Love this post--thanks!

5/6/06, 7:27 AM  
Anonymous Anonymous said...

76 summer run. qualified, mess cooked, slept, drank coke and shoot the breeze with my bro, jeff travis. also watched some movies provided by the contractors associated with us. Participated in the casino night, acey-ducey tornament and defeated Franzen in the first of three chess games. I of course lost the next two.

78 run before overhaul. tried to amass as many hours in the rack i could. stood watch (planes or machinist mate of the watch) for 6, ate, hit the rack (torpedo skids since I pissed off the COB) and slept for about 10 hours before I had to do my 6 again.

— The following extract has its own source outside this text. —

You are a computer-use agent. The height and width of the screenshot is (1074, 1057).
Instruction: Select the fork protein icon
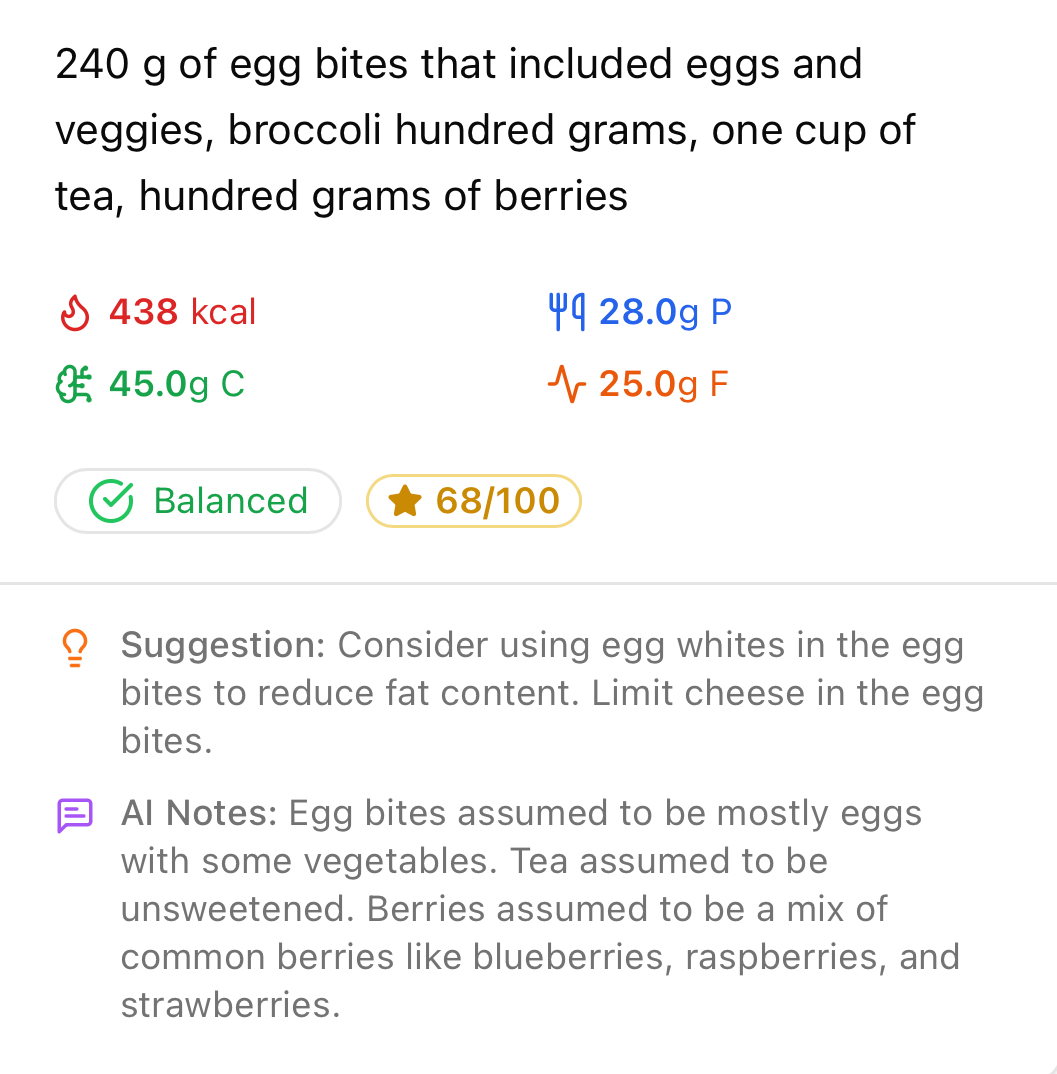pos(566,311)
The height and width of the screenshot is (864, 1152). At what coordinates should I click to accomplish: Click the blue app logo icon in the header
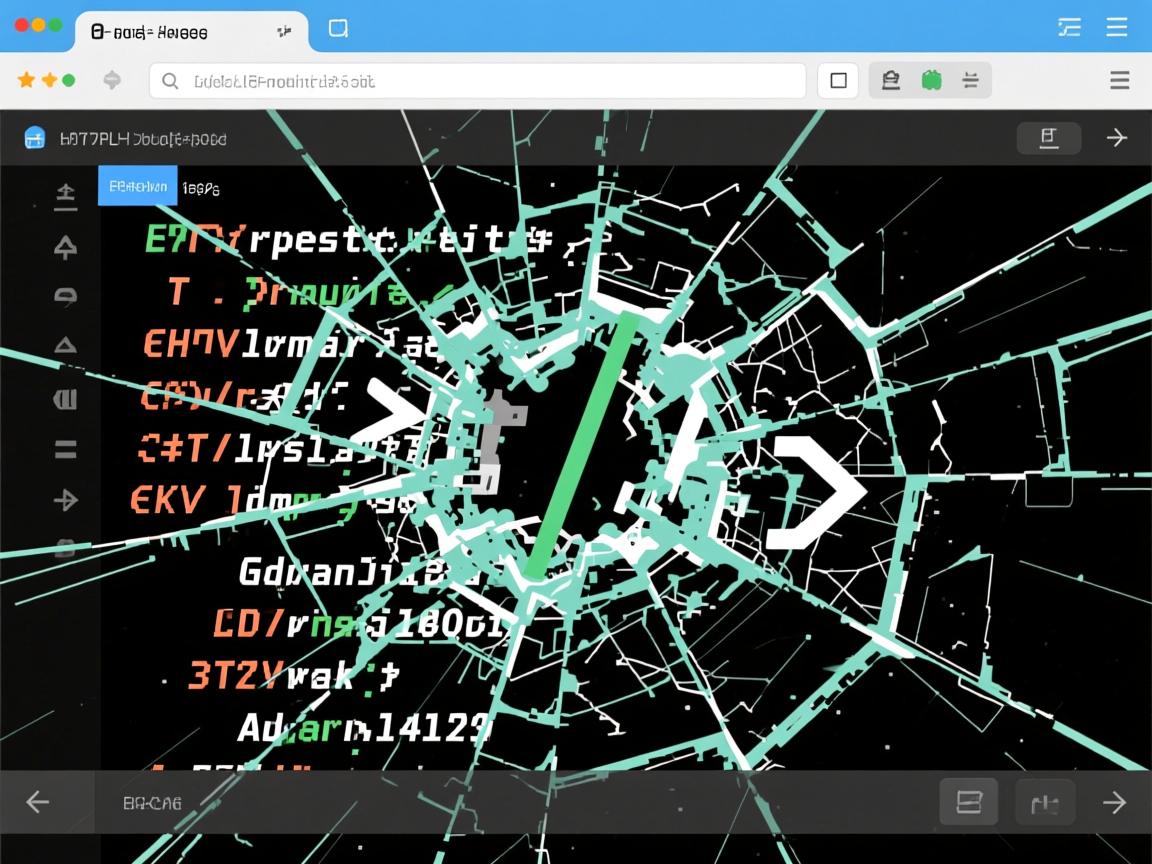tap(35, 138)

i guess today with all the new electronic gadgets they have, time is spent a lot differently after one qualifies.

5/6/06, 7:31 AM  
Blogger bothenook said...

hop, it was a fact that you were a world class rackhound. have those pillow burns on your face healed up yet?
hahaha

5/6/06, 8:26 AM  
Blogger Lubber's Line said...

Novels by Ken Follett, Tom Clancy and John Irving were my favorites. The Eye of the Needle, Red Storm Rising and The World According to Garp come to mind. -LL

5/6/06, 1:51 PM  
Blogger Vigilis said...

Diary postings were infrequent. Made a chart entitled 'Liberty Ports Almost Visited' (announced ports of call before each departure). It was a compilation of straightline tracks from every debarkation point to the next announced destination with dashed lines for the bogus destinations. The only announced ports we actually hit were stateside, San Juan, St. Croix, Rota, Naples and Piraeus. Other overseas ports, were, shall we say, Cold War misinformation.

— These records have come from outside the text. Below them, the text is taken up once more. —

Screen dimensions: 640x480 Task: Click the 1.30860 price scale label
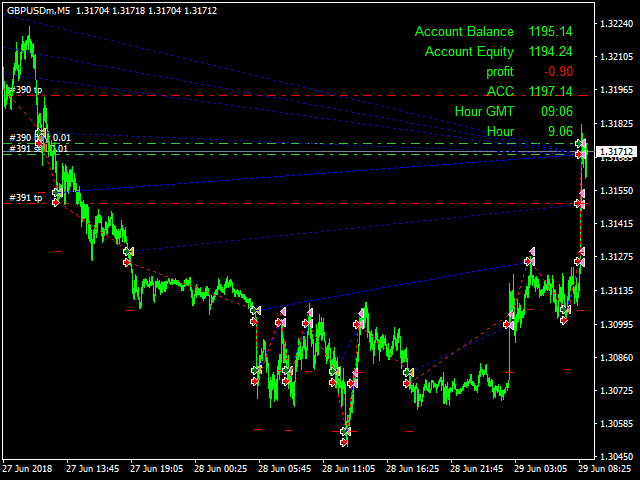[x=616, y=358]
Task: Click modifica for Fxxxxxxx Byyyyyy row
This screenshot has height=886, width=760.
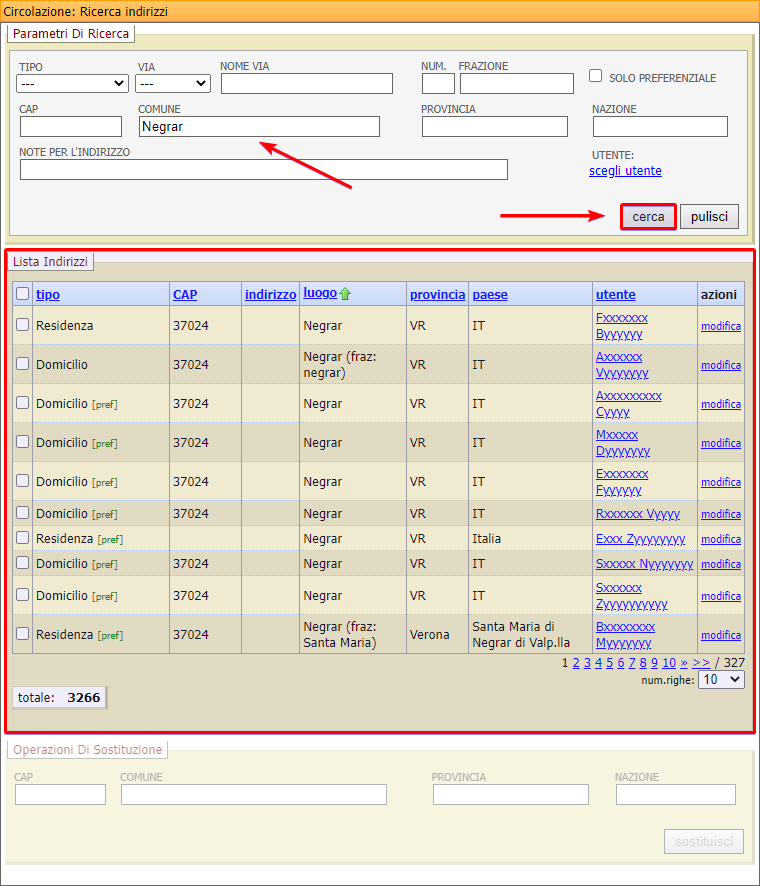Action: [x=720, y=326]
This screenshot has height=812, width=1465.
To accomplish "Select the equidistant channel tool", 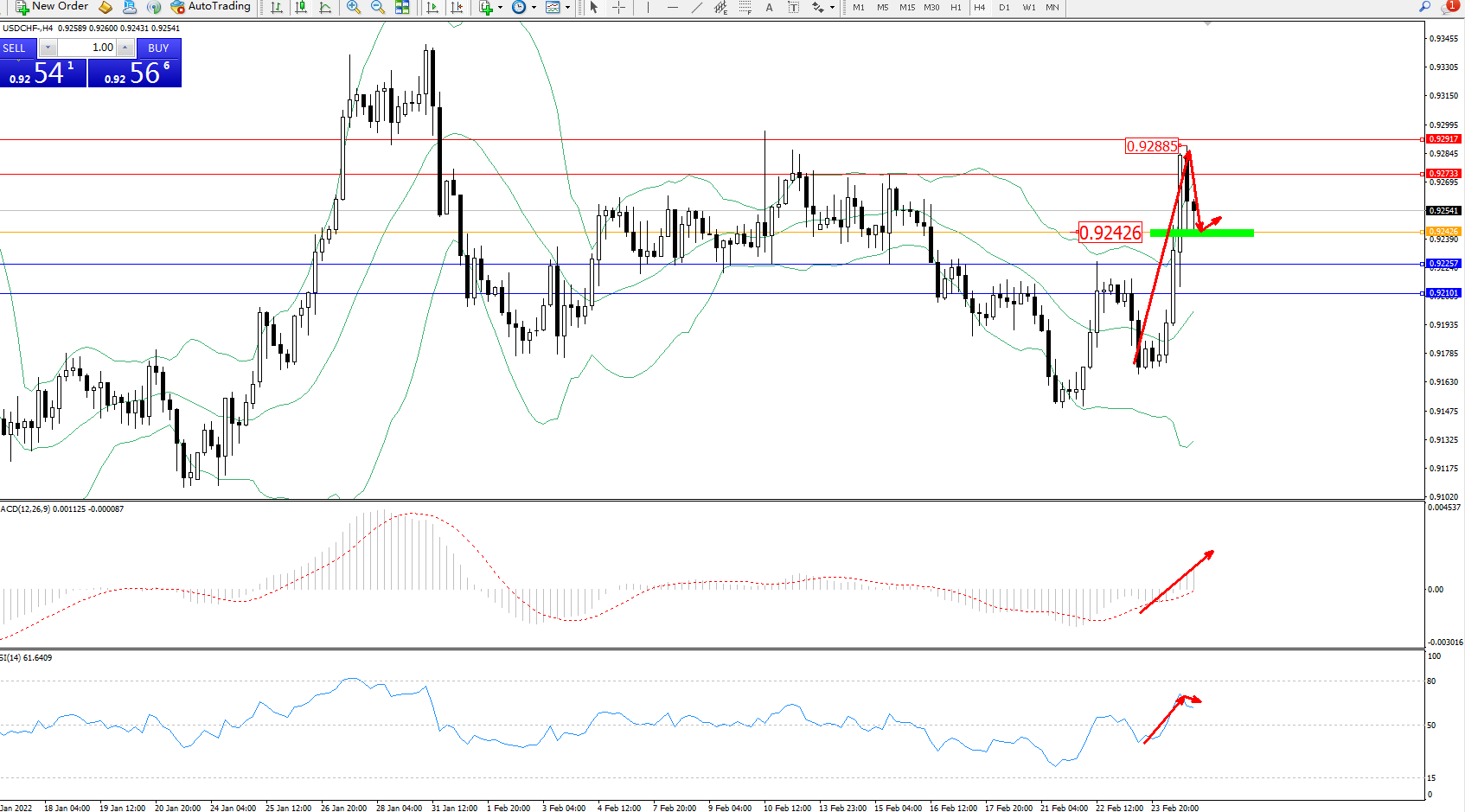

The crazy chart made it up to O-8 level (Yeoman's idea, since he was on good terms with an Admiral). One could say the resulting silence was deafening.

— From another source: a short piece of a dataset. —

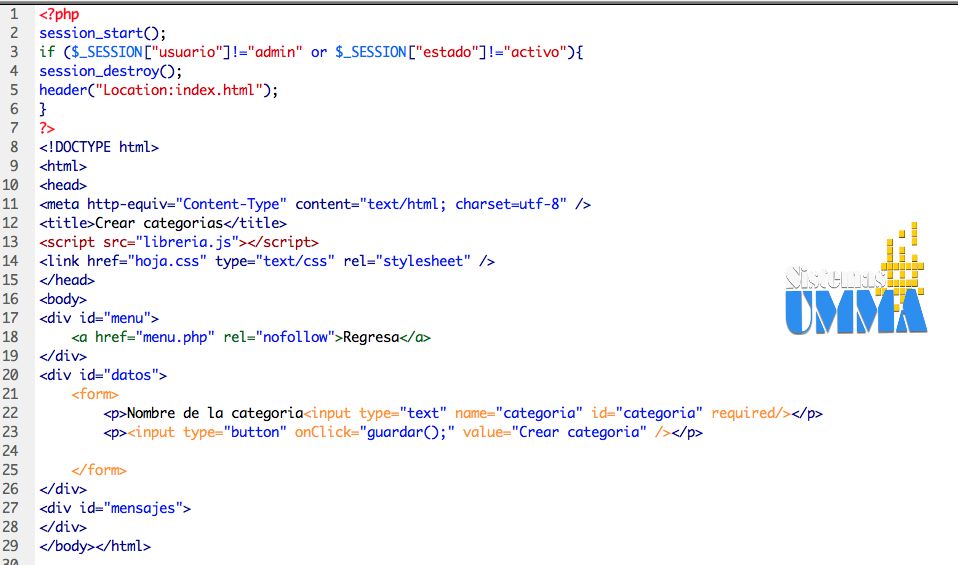
Task: Click line number 1 in the gutter
Action: click(14, 14)
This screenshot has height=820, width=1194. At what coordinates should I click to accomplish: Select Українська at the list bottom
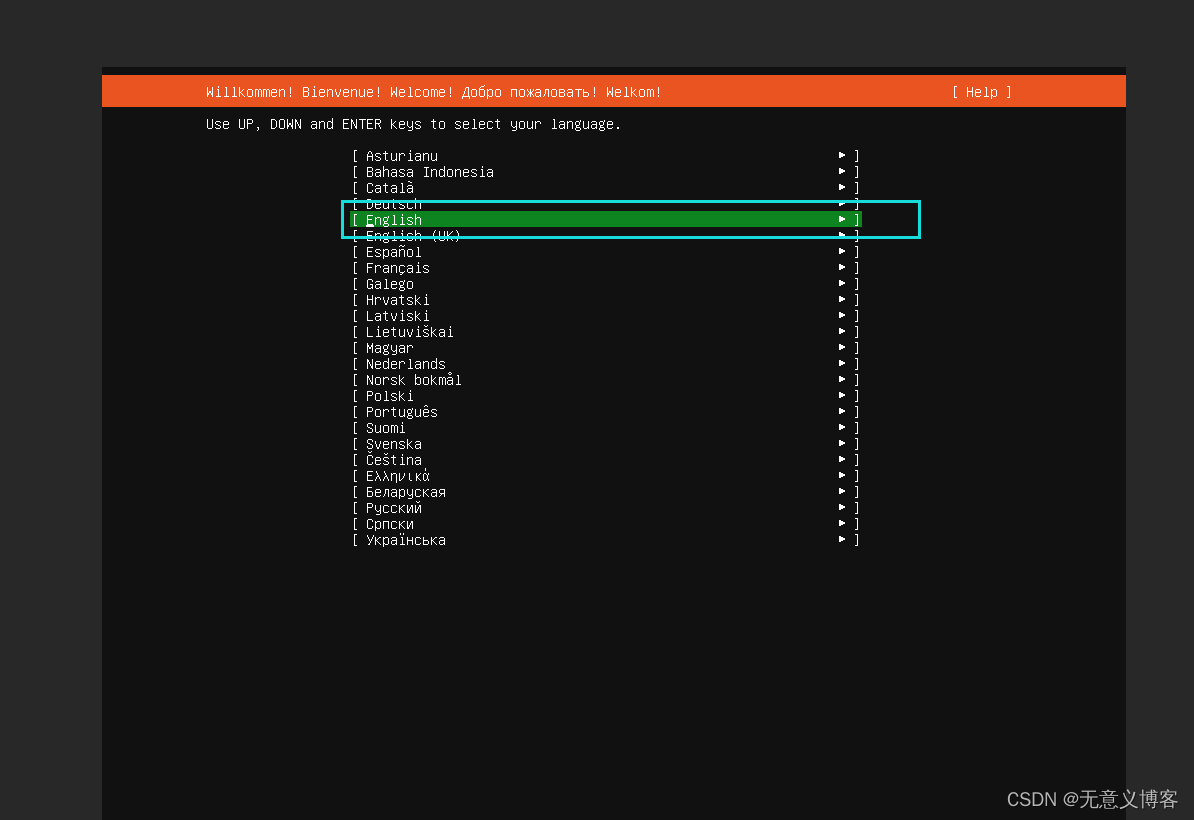point(405,539)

Passed the erupting volcano Mt. Stromboli the night before Naples -impressive fireworks for our surface transit.

Passtimes? This was the era of vacuum tubes, $30,000 transistors, and 4-layer diodes, who needed passtimes?

5/7/06, 12:01 AM  
Anonymous Anonymous said...

I remember my first long run after I qualifed, or maybe it was the second med run, but I went "exploring". I started back aft, climbing around the shaft area, all levels, and headed forward. I crawled through bilges, tried to get every where and anywhere that I wouldn't get killed, burned or cause a problem.
I ended up crawling quietly into the sonar dome (my bunk was where the access hatch was)and kicking back. It was really clean, I remember.

MacDeSub

5/7/06, 7:36 PM  
Blogger Distant Timbers Echo said...

Being a cook, I only had one qual card, so I filled it out, got my fish and from that point on, I brought down my laptop and wrote. Just wrote and wrote and wrote. I probably wrote ten novel-like stories down there, some I still have to this day. All of them badly need a going-through/revamp later on, but I couldn't stand the movie nights on the mess deck, and even when I was there, my LPO usually saw me and had me do some off-watch chore, so I hadly ever showed my face there after hours.

My favorite places to write were all the way forward in the void spaces past the sonar room, or all the way aft in shaft alley, where the smokers hung out.